++++ Data section
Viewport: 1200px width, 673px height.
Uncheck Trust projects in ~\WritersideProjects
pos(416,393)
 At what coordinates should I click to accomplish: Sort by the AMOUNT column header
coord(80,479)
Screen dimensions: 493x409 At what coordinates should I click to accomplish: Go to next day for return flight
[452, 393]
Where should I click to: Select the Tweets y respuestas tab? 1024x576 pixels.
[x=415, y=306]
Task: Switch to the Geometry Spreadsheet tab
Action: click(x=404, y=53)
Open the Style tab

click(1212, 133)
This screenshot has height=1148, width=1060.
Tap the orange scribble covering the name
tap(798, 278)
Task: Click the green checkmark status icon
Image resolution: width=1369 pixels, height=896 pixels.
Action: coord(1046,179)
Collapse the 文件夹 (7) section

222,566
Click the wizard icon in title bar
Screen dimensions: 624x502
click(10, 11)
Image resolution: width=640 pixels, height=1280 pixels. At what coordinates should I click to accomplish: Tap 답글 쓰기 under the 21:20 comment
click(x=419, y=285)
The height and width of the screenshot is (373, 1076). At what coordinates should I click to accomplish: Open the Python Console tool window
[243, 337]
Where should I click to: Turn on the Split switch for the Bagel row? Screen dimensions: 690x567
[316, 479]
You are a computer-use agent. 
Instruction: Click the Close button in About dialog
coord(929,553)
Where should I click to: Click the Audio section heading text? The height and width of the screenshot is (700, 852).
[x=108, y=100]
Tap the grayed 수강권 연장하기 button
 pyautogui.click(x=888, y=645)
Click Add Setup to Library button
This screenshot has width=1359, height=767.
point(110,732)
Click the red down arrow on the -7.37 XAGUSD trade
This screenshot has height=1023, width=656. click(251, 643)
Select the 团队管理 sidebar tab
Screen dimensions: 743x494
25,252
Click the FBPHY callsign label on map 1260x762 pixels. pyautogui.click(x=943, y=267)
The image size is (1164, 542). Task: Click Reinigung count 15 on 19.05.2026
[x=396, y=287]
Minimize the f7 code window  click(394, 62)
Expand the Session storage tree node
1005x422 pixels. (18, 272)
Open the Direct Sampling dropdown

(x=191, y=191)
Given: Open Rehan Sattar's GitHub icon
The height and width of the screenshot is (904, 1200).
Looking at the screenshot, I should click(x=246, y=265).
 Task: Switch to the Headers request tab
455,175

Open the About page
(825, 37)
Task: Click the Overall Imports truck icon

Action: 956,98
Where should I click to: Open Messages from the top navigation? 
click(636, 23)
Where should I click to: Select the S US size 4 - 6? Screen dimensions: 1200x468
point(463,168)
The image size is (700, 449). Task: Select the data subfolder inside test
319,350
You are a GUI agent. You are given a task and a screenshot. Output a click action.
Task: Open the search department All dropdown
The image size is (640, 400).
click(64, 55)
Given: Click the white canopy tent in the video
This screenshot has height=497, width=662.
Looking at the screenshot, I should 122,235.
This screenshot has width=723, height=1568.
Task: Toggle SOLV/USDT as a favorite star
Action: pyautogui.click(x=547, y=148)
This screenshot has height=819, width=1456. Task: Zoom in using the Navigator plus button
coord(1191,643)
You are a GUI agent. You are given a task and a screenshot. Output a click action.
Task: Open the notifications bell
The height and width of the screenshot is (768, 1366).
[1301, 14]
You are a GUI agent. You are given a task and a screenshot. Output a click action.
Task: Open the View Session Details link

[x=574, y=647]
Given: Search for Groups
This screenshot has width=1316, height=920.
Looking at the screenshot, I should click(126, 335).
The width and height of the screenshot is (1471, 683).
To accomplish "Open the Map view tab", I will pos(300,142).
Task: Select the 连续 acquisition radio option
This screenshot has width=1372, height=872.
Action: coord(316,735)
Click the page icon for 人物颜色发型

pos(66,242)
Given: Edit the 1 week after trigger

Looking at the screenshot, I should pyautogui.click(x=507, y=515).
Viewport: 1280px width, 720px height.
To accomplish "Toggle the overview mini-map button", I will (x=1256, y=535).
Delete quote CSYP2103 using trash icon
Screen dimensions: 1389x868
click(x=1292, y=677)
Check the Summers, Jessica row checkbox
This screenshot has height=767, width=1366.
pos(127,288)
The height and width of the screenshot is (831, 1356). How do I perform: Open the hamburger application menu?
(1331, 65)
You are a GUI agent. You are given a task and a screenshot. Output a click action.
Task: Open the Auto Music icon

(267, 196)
++++++++
Copy all of the lines above word for word, with nothing added or left out.

→ **Result of the exercise**
Viewport: 1200px width, 673px height.
Uncheck Trust projects in ~\WritersideProjects
pos(416,393)
 At what coordinates should I click to accomplish: Sort by the AMOUNT column header
coord(80,479)
Screen dimensions: 493x409 At what coordinates should I click to accomplish: Go to next day for return flight
[452, 393]
Where should I click to: Select the Tweets y respuestas tab? 1024x576 pixels.
[x=415, y=306]
Task: Switch to the Geometry Spreadsheet tab
Action: click(x=404, y=53)
Open the Style tab

click(1212, 133)
This screenshot has height=1148, width=1060.
Tap the orange scribble covering the name
tap(798, 278)
Task: Click the green checkmark status icon
Image resolution: width=1369 pixels, height=896 pixels.
Action: coord(1046,179)
Collapse the 文件夹 (7) section

222,566
Click the wizard icon in title bar
Screen dimensions: 624x502
click(10, 11)
Image resolution: width=640 pixels, height=1280 pixels. At what coordinates should I click to accomplish: Tap 답글 쓰기 under the 21:20 comment
click(x=419, y=285)
The height and width of the screenshot is (373, 1076). At what coordinates should I click to accomplish: Open the Python Console tool window
[243, 337]
Where should I click to: Turn on the Split switch for the Bagel row? Screen dimensions: 690x567
[316, 479]
You are a computer-use agent. 
Instruction: Click the Close button in About dialog
coord(929,553)
Where should I click to: Click the Audio section heading text? The height and width of the screenshot is (700, 852).
[x=108, y=100]
Tap the grayed 수강권 연장하기 button
 pyautogui.click(x=888, y=645)
Click Add Setup to Library button
This screenshot has width=1359, height=767.
point(110,732)
Click the red down arrow on the -7.37 XAGUSD trade
This screenshot has height=1023, width=656. click(251, 643)
Select the 团队管理 sidebar tab
Screen dimensions: 743x494
25,252
Click the FBPHY callsign label on map 1260x762 pixels. pyautogui.click(x=943, y=267)
The image size is (1164, 542). Task: Click Reinigung count 15 on 19.05.2026
[x=396, y=287]
Minimize the f7 code window  click(394, 62)
Expand the Session storage tree node
1005x422 pixels. (18, 272)
Open the Direct Sampling dropdown

(x=191, y=191)
Given: Open Rehan Sattar's GitHub icon
The height and width of the screenshot is (904, 1200).
Looking at the screenshot, I should click(x=246, y=265).
 Task: Switch to the Headers request tab
455,175

Open the About page
(825, 37)
Task: Click the Overall Imports truck icon

Action: 956,98
Where should I click to: Open Messages from the top navigation? 
click(636, 23)
Where should I click to: Select the S US size 4 - 6? Screen dimensions: 1200x468
point(463,168)
The image size is (700, 449). Task: Select the data subfolder inside test
319,350
You are a GUI agent. You are given a task and a screenshot. Output a click action.
Task: Open the search department All dropdown
The image size is (640, 400).
click(64, 55)
Given: Click the white canopy tent in the video
This screenshot has height=497, width=662.
Looking at the screenshot, I should 122,235.
This screenshot has width=723, height=1568.
Task: Toggle SOLV/USDT as a favorite star
Action: pyautogui.click(x=547, y=148)
This screenshot has height=819, width=1456. Task: Zoom in using the Navigator plus button
coord(1191,643)
You are a GUI agent. You are given a task and a screenshot. Output a click action.
Task: Open the notifications bell
The height and width of the screenshot is (768, 1366).
[1301, 14]
You are a GUI agent. You are given a task and a screenshot. Output a click action.
Task: Open the View Session Details link

[x=574, y=647]
Given: Search for Groups
This screenshot has width=1316, height=920.
Looking at the screenshot, I should click(126, 335).
The width and height of the screenshot is (1471, 683).
To accomplish "Open the Map view tab", I will pos(300,142).
Task: Select the 连续 acquisition radio option
This screenshot has width=1372, height=872.
Action: coord(316,735)
Click the page icon for 人物颜色发型

pos(66,242)
Given: Edit the 1 week after trigger

Looking at the screenshot, I should pyautogui.click(x=507, y=515).
Viewport: 1280px width, 720px height.
To accomplish "Toggle the overview mini-map button", I will (x=1256, y=535).
Delete quote CSYP2103 using trash icon
Screen dimensions: 1389x868
click(x=1292, y=677)
Check the Summers, Jessica row checkbox
This screenshot has height=767, width=1366.
pos(127,288)
The height and width of the screenshot is (831, 1356). How do I perform: Open the hamburger application menu?
(1331, 65)
You are a GUI agent. You are given a task and a screenshot. Output a click action.
Task: Open the Auto Music icon

(267, 196)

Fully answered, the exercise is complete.